Database Benchmarking Criteria and Using HammerDB

Where the Problem Started

Database benchmarks are easy to misread when they become only a comparison of numbers. A high TPS value matters less than the schema and workload that produced it. This post records how I used HammerDB while thinking through which benchmark conditions make the result meaningful.

Choosing a database system has long-term consequences.

If you need to replace the database during operation after making the choice, migration is not easy, so you need to anticipate and detect problems early in development.

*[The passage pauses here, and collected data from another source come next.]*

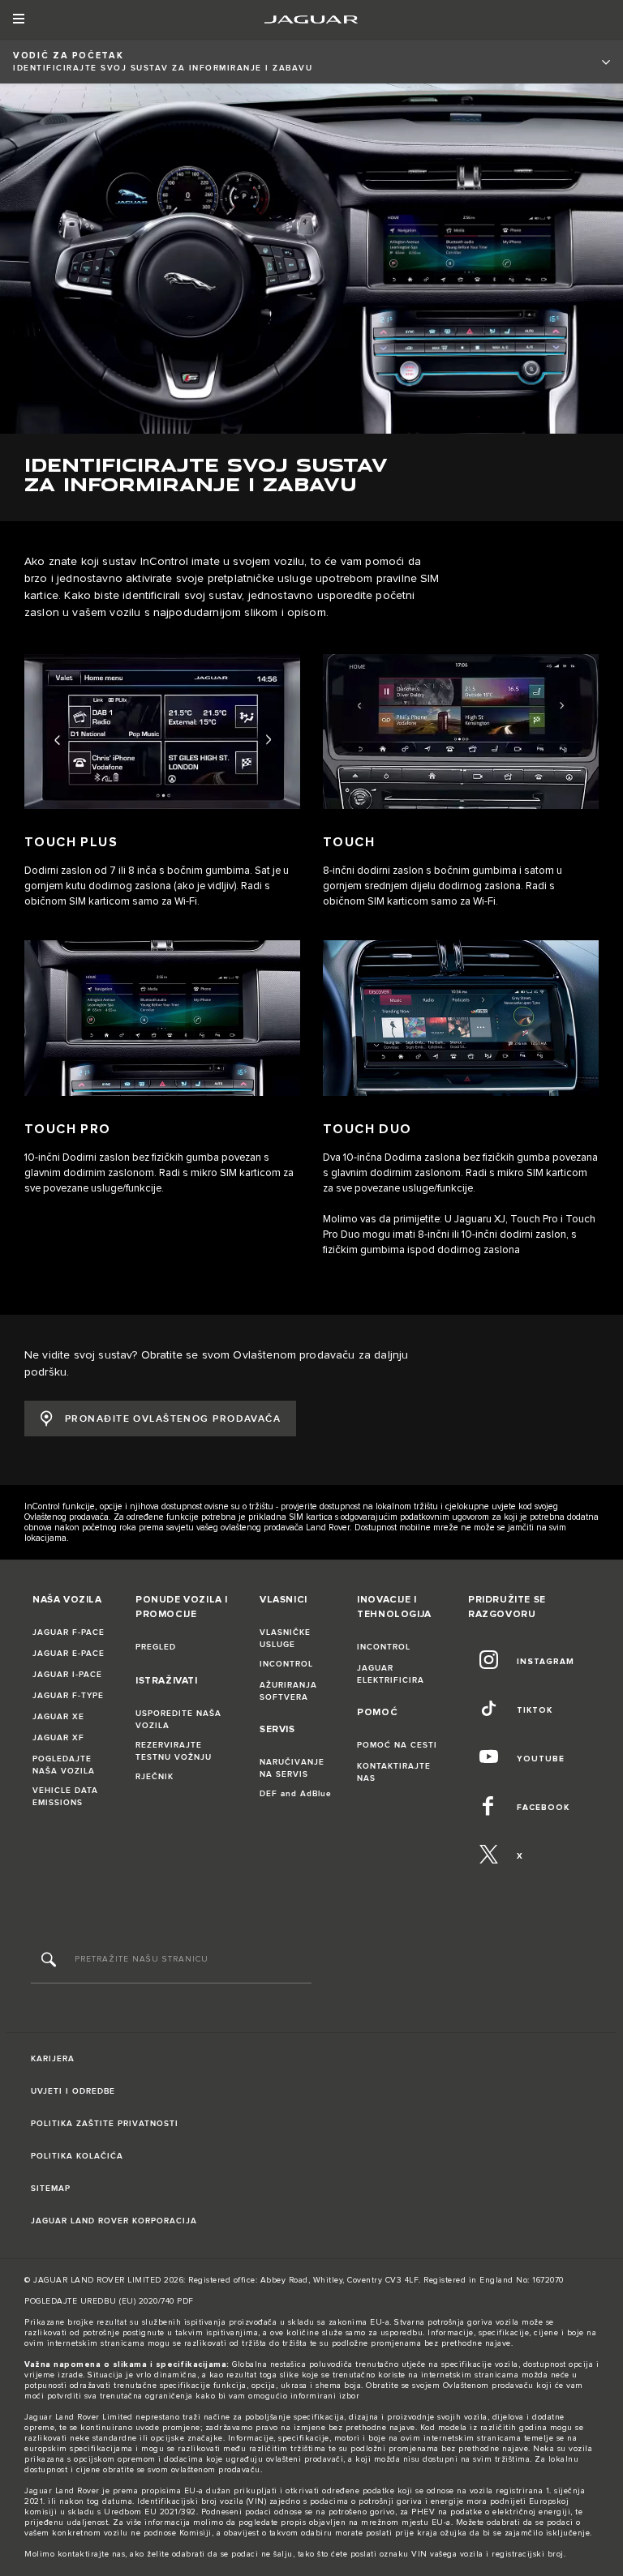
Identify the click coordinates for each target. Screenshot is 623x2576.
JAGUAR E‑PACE (68, 1653)
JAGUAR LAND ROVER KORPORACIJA (114, 2221)
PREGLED (155, 1647)
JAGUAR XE (58, 1717)
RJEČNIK (154, 1777)
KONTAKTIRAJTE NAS (394, 1772)
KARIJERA (53, 2059)
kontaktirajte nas (92, 2554)
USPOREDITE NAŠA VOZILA (178, 1720)
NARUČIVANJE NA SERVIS (292, 1768)
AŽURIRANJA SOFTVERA (288, 1691)
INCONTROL (286, 1664)
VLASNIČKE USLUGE (285, 1639)
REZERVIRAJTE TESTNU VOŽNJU (173, 1751)
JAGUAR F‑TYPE (68, 1696)
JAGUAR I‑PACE (67, 1675)
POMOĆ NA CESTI (397, 1745)
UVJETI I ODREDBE (73, 2091)
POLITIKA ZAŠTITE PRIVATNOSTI (104, 2124)
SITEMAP (51, 2188)
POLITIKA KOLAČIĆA (77, 2156)
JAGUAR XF (58, 1738)
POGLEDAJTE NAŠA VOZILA (63, 1765)
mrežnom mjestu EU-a (406, 2522)
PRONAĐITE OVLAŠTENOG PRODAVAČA (173, 1419)
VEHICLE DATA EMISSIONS (65, 1797)
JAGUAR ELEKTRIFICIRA (390, 1674)
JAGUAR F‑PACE (68, 1632)
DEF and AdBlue (296, 1794)
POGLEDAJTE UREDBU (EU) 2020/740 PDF (109, 2301)
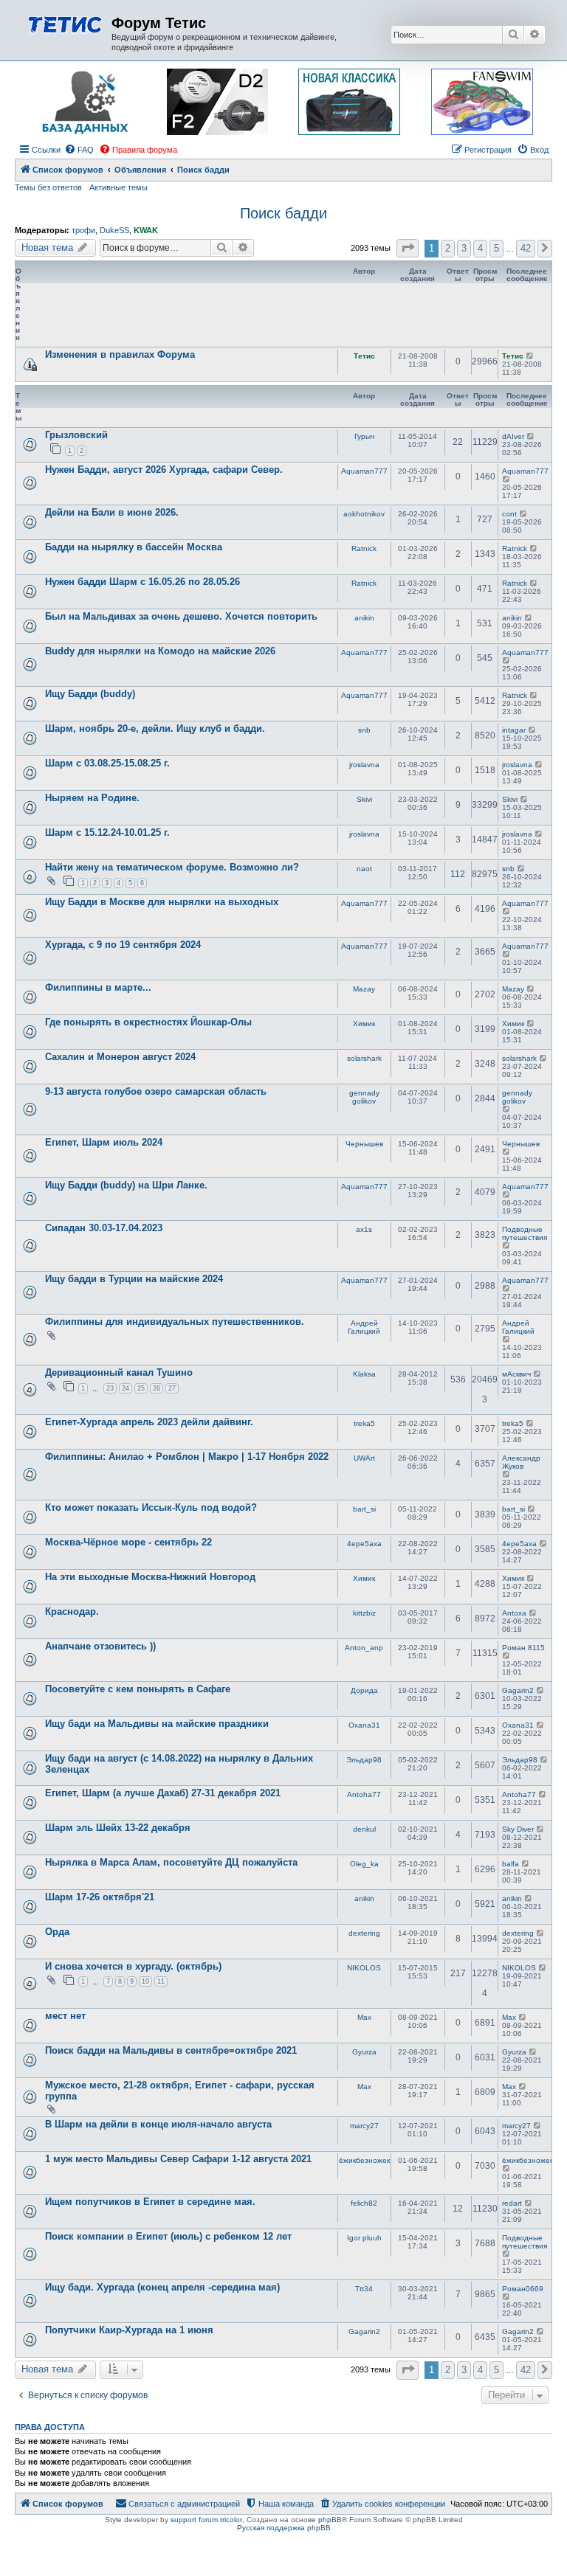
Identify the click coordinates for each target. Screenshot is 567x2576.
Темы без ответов (48, 187)
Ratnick (364, 548)
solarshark (364, 1058)
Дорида (364, 1690)
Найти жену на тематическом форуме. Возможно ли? (172, 867)
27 (172, 1388)
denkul (364, 1829)
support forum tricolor (206, 2520)
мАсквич (516, 1374)
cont (509, 514)
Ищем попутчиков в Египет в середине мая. (150, 2201)
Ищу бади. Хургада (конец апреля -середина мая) (162, 2287)
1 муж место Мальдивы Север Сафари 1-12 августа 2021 (178, 2158)
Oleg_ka (364, 1864)
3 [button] (464, 248)
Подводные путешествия (524, 1233)
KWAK (146, 230)
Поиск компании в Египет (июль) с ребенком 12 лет (168, 2236)
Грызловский (76, 434)
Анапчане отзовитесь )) (100, 1646)
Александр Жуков (521, 1462)
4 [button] (480, 248)
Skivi (364, 799)
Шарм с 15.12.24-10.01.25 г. (107, 832)
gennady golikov (364, 1097)
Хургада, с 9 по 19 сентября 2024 (123, 944)
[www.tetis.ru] (64, 23)
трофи (83, 230)
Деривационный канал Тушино (119, 1372)
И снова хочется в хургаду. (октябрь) (133, 1966)
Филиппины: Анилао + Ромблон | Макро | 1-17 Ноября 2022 (187, 1456)
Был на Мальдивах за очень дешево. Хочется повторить (181, 616)
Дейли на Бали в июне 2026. (112, 512)
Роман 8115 (523, 1648)
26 (156, 1388)
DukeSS (114, 230)
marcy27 (364, 2126)
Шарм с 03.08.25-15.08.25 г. (107, 763)
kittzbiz (364, 1613)
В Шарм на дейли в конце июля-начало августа (158, 2124)
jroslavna (364, 765)
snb (364, 730)
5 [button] (496, 248)
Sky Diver (518, 1829)
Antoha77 (364, 1794)
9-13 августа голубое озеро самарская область (156, 1091)
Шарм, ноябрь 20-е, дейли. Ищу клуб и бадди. (155, 728)
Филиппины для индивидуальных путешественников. (174, 1321)
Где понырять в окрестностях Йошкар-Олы (148, 1022)
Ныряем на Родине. (92, 797)
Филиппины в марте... (98, 987)
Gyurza (364, 2052)
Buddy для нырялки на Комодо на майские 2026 (160, 651)
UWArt (364, 1458)
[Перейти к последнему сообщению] (530, 356)
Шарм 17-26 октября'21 (99, 1896)
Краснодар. (72, 1611)
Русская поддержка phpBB (284, 2528)
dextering (364, 1933)
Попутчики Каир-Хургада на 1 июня (129, 2330)
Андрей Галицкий (364, 1327)
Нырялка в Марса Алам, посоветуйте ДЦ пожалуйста (171, 1862)
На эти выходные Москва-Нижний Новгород (150, 1576)
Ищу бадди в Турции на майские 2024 (134, 1278)
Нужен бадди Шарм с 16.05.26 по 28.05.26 (142, 581)
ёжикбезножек (364, 2160)
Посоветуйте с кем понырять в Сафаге (137, 1688)
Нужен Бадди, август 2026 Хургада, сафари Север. (164, 469)
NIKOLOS (364, 1968)
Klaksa (364, 1374)
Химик (364, 1023)
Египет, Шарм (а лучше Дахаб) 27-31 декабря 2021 (163, 1792)
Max (364, 2017)
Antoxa (514, 1613)
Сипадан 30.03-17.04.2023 (103, 1227)
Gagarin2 (518, 1690)
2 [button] (447, 248)
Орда (57, 1931)
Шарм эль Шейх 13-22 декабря (117, 1827)
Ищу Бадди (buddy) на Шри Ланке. (126, 1185)
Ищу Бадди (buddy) (90, 693)
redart (512, 2203)
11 (161, 1981)
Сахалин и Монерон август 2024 (120, 1056)
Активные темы (118, 187)
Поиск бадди (283, 213)
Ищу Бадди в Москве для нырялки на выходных (161, 901)
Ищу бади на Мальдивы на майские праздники (157, 1723)
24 (125, 1388)
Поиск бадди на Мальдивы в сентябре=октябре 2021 (171, 2050)
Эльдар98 (364, 1760)
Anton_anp (364, 1648)
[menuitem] (79, 150)
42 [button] (525, 248)
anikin (364, 618)
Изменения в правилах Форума (120, 354)
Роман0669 (522, 2289)
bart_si (364, 1509)
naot (364, 869)
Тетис (364, 356)
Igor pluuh (364, 2238)
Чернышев (364, 1144)
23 (110, 1388)
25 (141, 1388)
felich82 (364, 2203)
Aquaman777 (364, 471)
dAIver (513, 436)
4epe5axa (364, 1544)
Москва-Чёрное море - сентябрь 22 (128, 1542)
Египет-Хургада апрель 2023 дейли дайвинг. (149, 1421)
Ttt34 (364, 2289)
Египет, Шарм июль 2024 (103, 1142)
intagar (514, 730)
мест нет (65, 2015)
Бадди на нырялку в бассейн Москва (133, 547)
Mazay (364, 989)
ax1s (364, 1229)
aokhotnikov (364, 514)
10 (145, 1981)
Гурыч (364, 436)
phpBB (330, 2520)
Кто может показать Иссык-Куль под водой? (151, 1507)
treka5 (364, 1423)
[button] (407, 248)
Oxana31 (364, 1725)
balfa (510, 1864)
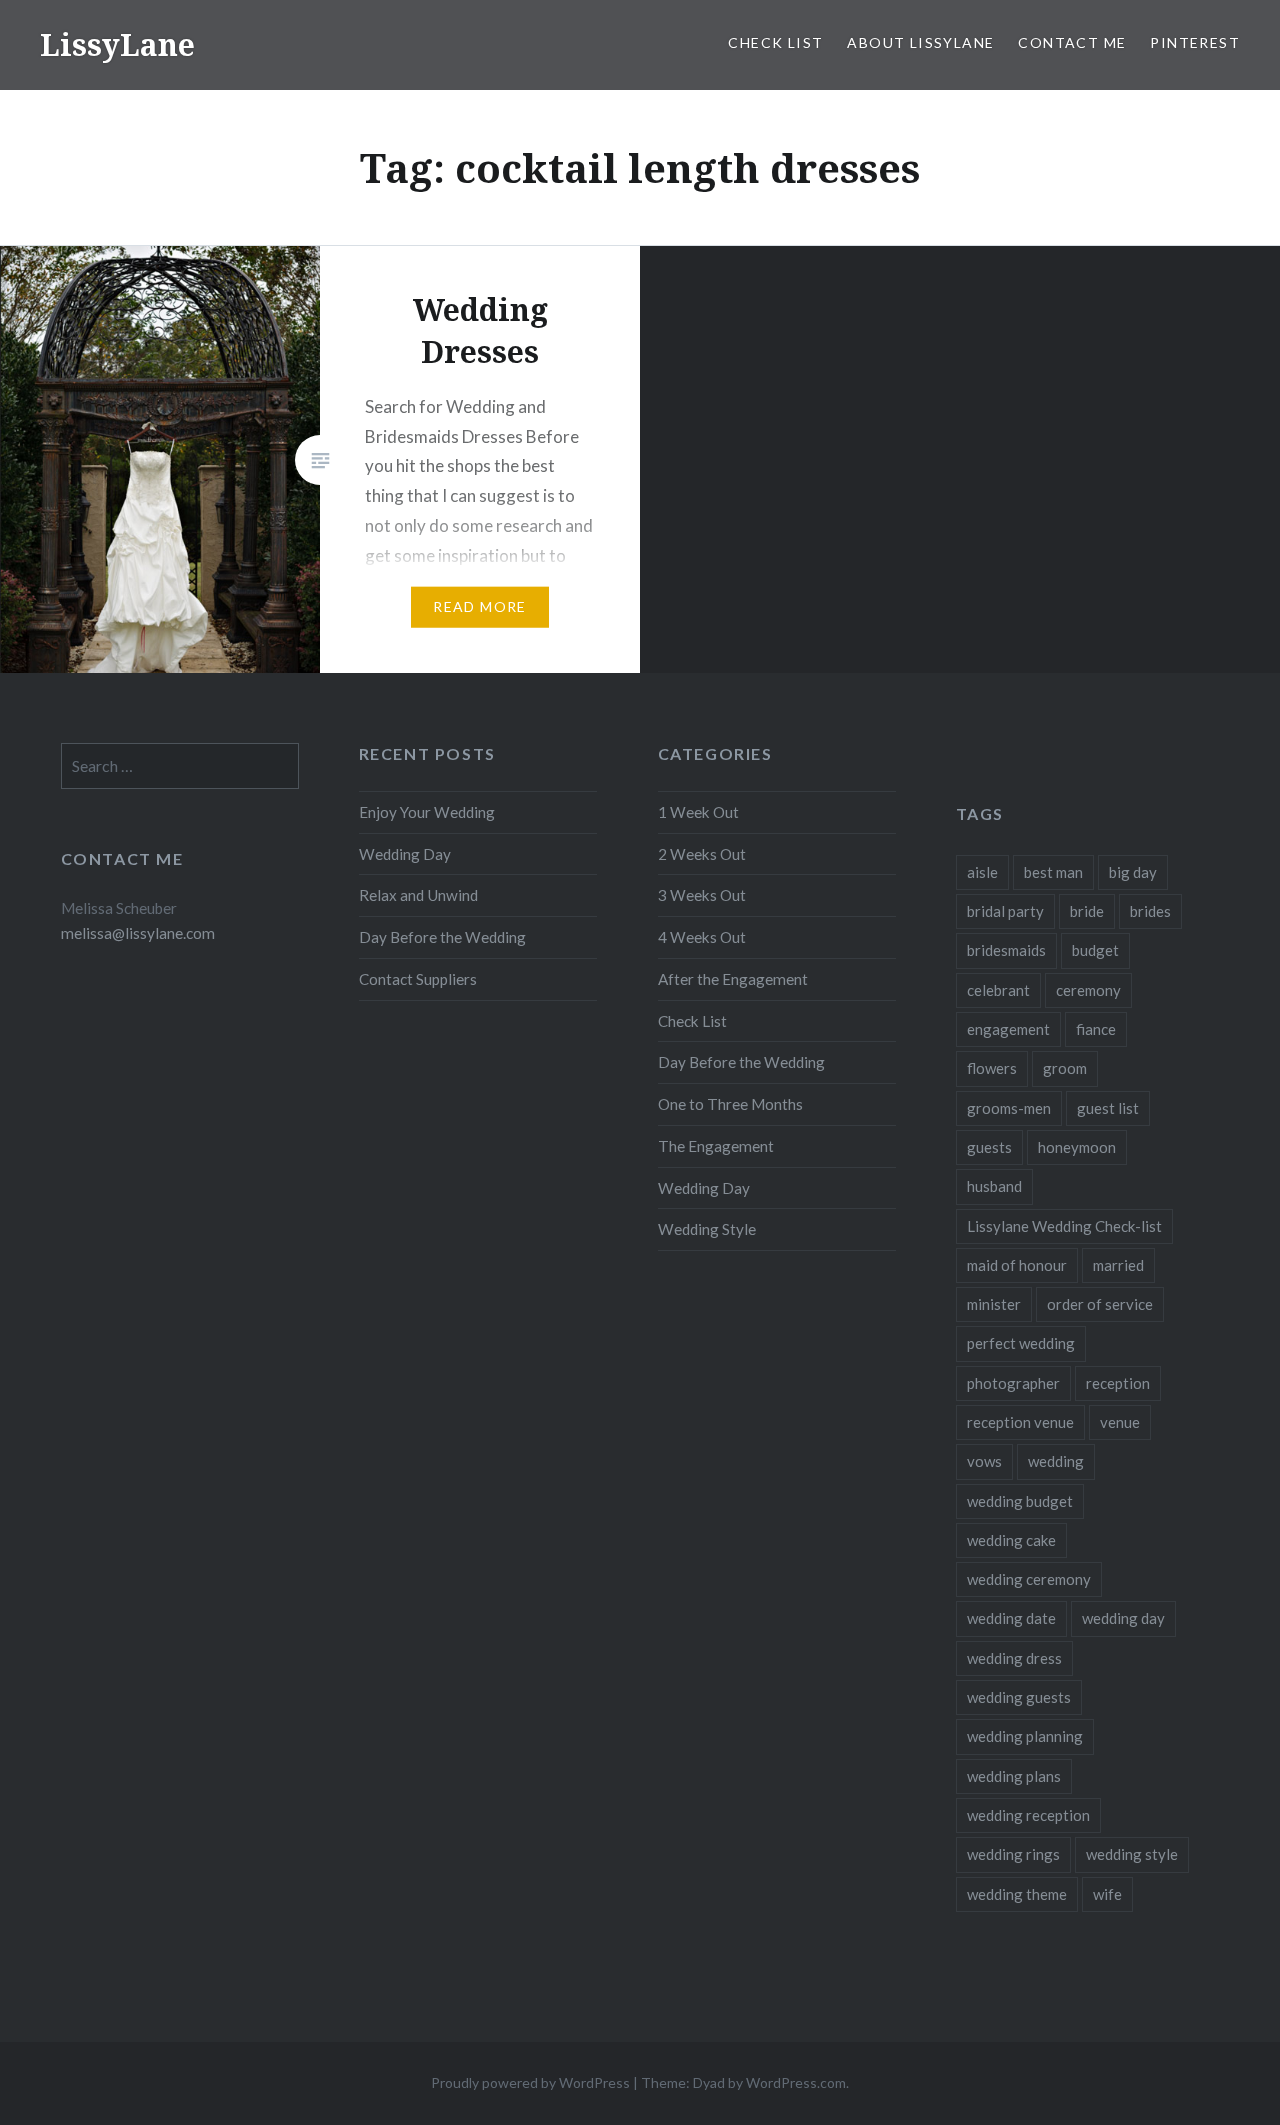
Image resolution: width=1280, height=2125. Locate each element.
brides (1150, 911)
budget (1095, 950)
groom (1065, 1068)
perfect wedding (1021, 1343)
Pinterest (1195, 42)
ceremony (1088, 990)
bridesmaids (1006, 950)
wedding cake (1011, 1540)
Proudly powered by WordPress (530, 2082)
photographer (1013, 1383)
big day (1133, 872)
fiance (1096, 1029)
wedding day (1123, 1618)
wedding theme (1017, 1894)
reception (1118, 1383)
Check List (775, 42)
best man (1053, 872)
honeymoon (1077, 1147)
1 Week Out (698, 812)
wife (1107, 1894)
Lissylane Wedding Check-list (1064, 1226)
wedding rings (1013, 1854)
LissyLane (117, 44)
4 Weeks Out (702, 937)
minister (994, 1304)
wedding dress (1014, 1658)
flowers (992, 1068)
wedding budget (1020, 1501)
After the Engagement (733, 979)
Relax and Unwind (418, 895)
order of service (1100, 1304)
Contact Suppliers (418, 979)
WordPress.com (796, 2082)
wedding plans (1014, 1776)
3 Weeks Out (702, 895)
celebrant (998, 990)
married (1118, 1265)
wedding (1056, 1461)
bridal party (1005, 911)
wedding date (1011, 1618)
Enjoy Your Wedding (427, 812)
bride (1087, 911)
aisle (982, 872)
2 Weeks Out (702, 854)
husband (994, 1186)
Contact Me (1072, 42)
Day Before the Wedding (442, 937)
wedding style (1132, 1854)
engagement (1008, 1029)
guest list (1108, 1108)
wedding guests (1019, 1697)
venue (1120, 1422)
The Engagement (716, 1146)
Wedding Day (405, 854)
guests (989, 1147)
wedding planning (1025, 1736)
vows (984, 1461)
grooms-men (1009, 1108)
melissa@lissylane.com (138, 933)
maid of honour (1017, 1265)
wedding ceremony (1029, 1579)
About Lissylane (920, 42)
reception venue (1020, 1422)
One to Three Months (730, 1104)
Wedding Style (707, 1229)
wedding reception (1028, 1815)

Things to think about during the selection process include the following.

Schema and record size
Number of clients
Query format and access patterns
Ratio of read and write queries
Range of variation in the variables above

After that, there is a process of building a test cluster and simulating workloads, which can be done with tools such as YCSB(serving benchmark) and hammerDB.

The following is the hammerDB configuration.

Create a hammerDB Dockerfile in the directory you want.

Implementation Path

cd <directory>
touch Dockerfile
vi Dockerfile

FROM  docker.io/tpcorg/hammerdb:oracle as oracle

FROM  docker.io/tpcorg/hammerdb:mssqls

# Install and configure IBM Db2 client libraries,
# You will need to pre-download IDB Db2 client libraries and place in the local folder
# RUN mkdir -p db2_cli_odbc_driver/odbc_cli
# ADD odbc_cli db2_cli_odbc_driver/odbc_cli/
# RUN apt update && \
#    echo 'debconf debconf/frontend select Noninteractive' | debconf-set-selections && \
#    apt -y install libxml2 && \
#    echo 'export DB2_CLI_DRIVER_INSTALL_PATH="/home/db2_cli_odbc_driver/odbc_cli/clidriver"' >> ~/.bashrc && \
#    echo 'export LD_LIBRARY_PATH="$LD_LIBRARY_PATH:/home/db2_cli_odbc_driver/odbc_cli/clidriver/lib"' >> ~/.bashrc && \
#    echo 'export LIBPATH="/home/db2_cli_odbc_driver/odbc_cli/clidriver/lib"' >> ~/.bashrc && \
#    echo 'export PATH="$PATH:/home/db2_cli_odbc_driver/odbc_cli/clidriver/bin"' >> ~/.bashrc && \
#    echo 'export PATH="$PATH:/home/db2_cli_odbc_driver/odbc_cli/clidriver/adm"' >>  ~/.bashrc

COPY --from=oracle /home/instantclient_21_5 /home/instantclient_21_5
ENV ORACLE_LIBRARY=/home/instantclient_21_5/libclntsh.so
RUN echo 'export LD_LIBRARY_PATH=/home/instantclient_21_5/:$LD_LIBRARY_PATH'  >> ~/.bashrc

RUN apt-get update && \
    DEBIAN_FRONTEND=noninteractive apt-get install -y libmariadb3 libpq-dev libmysqlclient21 && \
    rm -rf /var/lib/apt/lists/*

Build the image.

docker build -t hammerdb .

If you want to create a container,

docker run -it --name <container name> hammerdb bash

Database benchmarking starts from the HammerDB CLI. First, locate the CLI path.

docker exec -it hammerdb /bin/bash

Go in and find the path, then run

docker exec -it <container name> <path name>

and you will enter the cli.

Choose the database type for the benchmark.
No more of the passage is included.